Monday 21 April 2014

Coming soon...

This blog will replace the current SeqSuite and SLiMSuite blog. For now, please see the existing blog.

Tuesday 8 April 2014

Missing gopher.py file

There is a bug with the current software download, with a file missing from the libraries/ directory. The download will hopefully be updated soon but in the meantime please email richard.edwards[at]unsw.ed.au and I will send you the file.

Tuesday 14 January 2014

Using SLiMFinder on Phage Display Data (or other peptides)

Although SLiMFinder is designed with whole protein sequences in mind, it can also be used to identify statistically over-represented motifs in peptide data, including phage display results. Indeed, it is the third example application in the original SLiMFinder paper.
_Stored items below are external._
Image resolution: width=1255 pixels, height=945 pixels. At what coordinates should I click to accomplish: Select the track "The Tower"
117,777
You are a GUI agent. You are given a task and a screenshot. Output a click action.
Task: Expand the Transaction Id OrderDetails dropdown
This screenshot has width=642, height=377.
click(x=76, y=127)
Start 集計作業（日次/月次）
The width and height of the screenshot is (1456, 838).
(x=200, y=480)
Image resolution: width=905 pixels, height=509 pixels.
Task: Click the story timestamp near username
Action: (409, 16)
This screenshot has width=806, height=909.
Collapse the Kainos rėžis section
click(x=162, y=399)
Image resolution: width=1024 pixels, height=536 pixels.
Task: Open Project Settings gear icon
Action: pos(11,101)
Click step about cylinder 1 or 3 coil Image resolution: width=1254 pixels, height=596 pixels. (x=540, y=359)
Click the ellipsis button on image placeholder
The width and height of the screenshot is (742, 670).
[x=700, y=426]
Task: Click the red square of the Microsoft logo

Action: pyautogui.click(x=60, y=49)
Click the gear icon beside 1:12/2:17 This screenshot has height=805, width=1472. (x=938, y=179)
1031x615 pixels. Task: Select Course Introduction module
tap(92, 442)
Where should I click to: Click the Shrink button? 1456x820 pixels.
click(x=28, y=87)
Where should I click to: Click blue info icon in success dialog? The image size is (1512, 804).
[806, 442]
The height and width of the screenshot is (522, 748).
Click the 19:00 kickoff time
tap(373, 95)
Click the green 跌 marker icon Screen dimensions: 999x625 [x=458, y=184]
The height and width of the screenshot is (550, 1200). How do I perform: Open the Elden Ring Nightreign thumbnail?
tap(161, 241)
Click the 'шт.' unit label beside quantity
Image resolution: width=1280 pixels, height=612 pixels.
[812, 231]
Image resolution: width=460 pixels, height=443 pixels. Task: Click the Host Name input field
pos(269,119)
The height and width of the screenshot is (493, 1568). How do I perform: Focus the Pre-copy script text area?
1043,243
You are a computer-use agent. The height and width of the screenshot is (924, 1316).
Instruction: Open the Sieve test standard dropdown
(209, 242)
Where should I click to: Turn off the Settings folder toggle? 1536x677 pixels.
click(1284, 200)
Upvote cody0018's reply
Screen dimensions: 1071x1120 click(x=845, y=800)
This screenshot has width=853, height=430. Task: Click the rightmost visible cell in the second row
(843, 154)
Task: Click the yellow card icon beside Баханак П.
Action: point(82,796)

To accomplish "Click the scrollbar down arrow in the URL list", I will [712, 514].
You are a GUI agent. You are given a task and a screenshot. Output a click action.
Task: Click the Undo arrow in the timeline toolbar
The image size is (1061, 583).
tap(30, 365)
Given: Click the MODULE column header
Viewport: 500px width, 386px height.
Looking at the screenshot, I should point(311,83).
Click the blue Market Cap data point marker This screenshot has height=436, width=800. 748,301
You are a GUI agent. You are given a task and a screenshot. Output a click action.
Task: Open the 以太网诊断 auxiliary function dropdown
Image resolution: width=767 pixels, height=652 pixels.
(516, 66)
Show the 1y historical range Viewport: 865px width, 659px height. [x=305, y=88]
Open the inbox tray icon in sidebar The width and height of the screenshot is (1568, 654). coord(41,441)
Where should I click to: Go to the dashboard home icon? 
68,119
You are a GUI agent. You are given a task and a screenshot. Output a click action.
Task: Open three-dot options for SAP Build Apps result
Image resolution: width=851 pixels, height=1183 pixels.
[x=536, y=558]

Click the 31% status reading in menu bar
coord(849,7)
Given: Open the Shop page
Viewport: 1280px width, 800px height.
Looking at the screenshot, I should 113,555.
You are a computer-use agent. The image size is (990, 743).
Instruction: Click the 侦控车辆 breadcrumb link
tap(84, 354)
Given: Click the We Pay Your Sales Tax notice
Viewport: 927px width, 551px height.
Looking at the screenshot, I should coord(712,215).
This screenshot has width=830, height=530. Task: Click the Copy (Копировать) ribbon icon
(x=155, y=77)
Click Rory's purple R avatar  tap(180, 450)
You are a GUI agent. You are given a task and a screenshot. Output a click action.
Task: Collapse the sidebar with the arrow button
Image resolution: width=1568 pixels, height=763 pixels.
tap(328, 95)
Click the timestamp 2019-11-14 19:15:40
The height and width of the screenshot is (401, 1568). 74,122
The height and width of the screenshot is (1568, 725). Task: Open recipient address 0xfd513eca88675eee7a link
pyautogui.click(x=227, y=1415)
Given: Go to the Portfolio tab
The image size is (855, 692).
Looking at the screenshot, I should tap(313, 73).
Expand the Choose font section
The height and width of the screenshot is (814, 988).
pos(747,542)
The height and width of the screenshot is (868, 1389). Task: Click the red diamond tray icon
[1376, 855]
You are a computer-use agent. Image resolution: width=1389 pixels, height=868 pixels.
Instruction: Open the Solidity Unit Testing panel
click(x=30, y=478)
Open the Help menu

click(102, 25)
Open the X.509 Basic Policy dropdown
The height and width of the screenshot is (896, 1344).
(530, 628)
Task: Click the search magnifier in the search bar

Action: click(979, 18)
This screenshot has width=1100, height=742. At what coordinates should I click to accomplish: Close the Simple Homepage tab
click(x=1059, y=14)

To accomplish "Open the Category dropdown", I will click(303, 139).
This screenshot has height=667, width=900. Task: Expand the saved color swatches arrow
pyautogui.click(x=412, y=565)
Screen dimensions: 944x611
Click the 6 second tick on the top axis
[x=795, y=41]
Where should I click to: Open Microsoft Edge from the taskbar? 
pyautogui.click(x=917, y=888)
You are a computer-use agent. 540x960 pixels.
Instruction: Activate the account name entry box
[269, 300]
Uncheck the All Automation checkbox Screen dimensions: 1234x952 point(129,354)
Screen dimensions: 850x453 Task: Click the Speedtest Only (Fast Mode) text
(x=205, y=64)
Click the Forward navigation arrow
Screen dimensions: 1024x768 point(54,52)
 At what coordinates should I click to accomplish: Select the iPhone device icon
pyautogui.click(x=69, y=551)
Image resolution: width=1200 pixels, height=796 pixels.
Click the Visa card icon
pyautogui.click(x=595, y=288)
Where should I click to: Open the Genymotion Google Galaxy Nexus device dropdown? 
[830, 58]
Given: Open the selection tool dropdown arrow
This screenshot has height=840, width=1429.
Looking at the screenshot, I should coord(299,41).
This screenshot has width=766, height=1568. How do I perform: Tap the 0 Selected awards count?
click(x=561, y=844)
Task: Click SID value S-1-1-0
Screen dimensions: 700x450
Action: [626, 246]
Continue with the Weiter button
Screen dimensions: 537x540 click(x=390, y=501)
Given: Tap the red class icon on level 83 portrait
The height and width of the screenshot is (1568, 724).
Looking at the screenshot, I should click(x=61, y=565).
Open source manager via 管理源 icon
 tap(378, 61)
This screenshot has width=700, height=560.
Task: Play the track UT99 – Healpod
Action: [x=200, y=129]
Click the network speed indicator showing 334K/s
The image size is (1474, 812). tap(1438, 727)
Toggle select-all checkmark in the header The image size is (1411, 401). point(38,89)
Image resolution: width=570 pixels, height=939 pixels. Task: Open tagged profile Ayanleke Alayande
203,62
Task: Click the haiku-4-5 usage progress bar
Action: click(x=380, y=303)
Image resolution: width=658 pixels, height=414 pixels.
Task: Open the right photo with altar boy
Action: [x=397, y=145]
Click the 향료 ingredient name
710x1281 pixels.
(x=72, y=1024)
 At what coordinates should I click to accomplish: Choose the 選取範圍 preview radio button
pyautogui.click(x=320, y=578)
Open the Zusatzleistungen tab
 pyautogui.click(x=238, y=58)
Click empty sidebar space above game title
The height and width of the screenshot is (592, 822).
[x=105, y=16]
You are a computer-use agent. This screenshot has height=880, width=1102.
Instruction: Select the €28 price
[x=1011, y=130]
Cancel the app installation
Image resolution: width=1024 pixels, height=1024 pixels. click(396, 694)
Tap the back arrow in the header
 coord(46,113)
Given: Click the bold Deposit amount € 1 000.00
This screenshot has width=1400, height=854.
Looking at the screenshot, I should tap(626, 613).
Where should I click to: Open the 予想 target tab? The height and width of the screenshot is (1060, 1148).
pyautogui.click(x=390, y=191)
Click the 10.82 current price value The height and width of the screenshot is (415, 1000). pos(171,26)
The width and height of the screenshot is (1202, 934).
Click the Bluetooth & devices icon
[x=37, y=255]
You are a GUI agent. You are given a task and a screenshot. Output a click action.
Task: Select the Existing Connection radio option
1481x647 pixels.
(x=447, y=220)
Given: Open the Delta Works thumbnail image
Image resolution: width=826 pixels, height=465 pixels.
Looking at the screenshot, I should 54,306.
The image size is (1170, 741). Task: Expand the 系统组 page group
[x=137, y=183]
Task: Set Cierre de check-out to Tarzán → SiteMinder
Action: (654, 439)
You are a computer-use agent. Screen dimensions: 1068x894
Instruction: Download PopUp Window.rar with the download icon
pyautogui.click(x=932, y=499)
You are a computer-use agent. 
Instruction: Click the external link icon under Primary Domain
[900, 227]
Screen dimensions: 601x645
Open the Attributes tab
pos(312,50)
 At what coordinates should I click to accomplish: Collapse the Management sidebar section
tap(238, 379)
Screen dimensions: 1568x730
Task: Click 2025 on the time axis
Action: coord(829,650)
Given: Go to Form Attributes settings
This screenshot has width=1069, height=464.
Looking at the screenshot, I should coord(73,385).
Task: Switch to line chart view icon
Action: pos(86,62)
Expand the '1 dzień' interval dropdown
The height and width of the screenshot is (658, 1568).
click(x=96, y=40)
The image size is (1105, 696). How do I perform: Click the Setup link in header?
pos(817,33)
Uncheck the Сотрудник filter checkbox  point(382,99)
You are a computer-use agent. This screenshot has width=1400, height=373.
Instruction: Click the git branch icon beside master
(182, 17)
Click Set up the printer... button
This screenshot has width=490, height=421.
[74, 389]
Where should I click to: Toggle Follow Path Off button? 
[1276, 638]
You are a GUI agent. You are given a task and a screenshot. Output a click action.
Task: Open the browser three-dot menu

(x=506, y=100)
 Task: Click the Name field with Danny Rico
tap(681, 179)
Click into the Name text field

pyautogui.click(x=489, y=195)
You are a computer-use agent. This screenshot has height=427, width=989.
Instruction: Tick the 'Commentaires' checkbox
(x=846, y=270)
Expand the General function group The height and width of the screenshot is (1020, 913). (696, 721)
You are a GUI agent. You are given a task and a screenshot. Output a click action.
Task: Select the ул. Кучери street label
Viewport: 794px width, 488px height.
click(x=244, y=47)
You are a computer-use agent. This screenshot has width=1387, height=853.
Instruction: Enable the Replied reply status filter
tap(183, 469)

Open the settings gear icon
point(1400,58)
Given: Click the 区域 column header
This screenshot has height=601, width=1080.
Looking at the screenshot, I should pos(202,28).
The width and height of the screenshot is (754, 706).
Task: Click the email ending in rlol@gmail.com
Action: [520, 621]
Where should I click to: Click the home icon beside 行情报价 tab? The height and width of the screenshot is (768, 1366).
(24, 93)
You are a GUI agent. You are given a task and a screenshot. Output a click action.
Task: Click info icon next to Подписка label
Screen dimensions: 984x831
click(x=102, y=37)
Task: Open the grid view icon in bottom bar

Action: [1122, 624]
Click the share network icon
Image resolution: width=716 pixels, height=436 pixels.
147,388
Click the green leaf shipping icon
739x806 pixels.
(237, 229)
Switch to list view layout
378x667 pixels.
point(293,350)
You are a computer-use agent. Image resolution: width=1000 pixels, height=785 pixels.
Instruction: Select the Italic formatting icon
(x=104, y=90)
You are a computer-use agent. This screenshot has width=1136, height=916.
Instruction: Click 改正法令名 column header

Unfortunately, the SLiMFinder webserver is currently not set up for phage display analysis, so if you are interested in this kind of work then you will need to download SLiMSuite.

Suggested settings for phage display data are below. If anyone has a go and/or wants more advice, please get in touch. (If you try it, I’d be interested to hear how well it works!) Similarly, if you want some advice/ideas on how to combine the peptides with interaction data and full length protein sequences for a more sophisticated analysis, send me a bit more info and I’d be happy to make some suggestions.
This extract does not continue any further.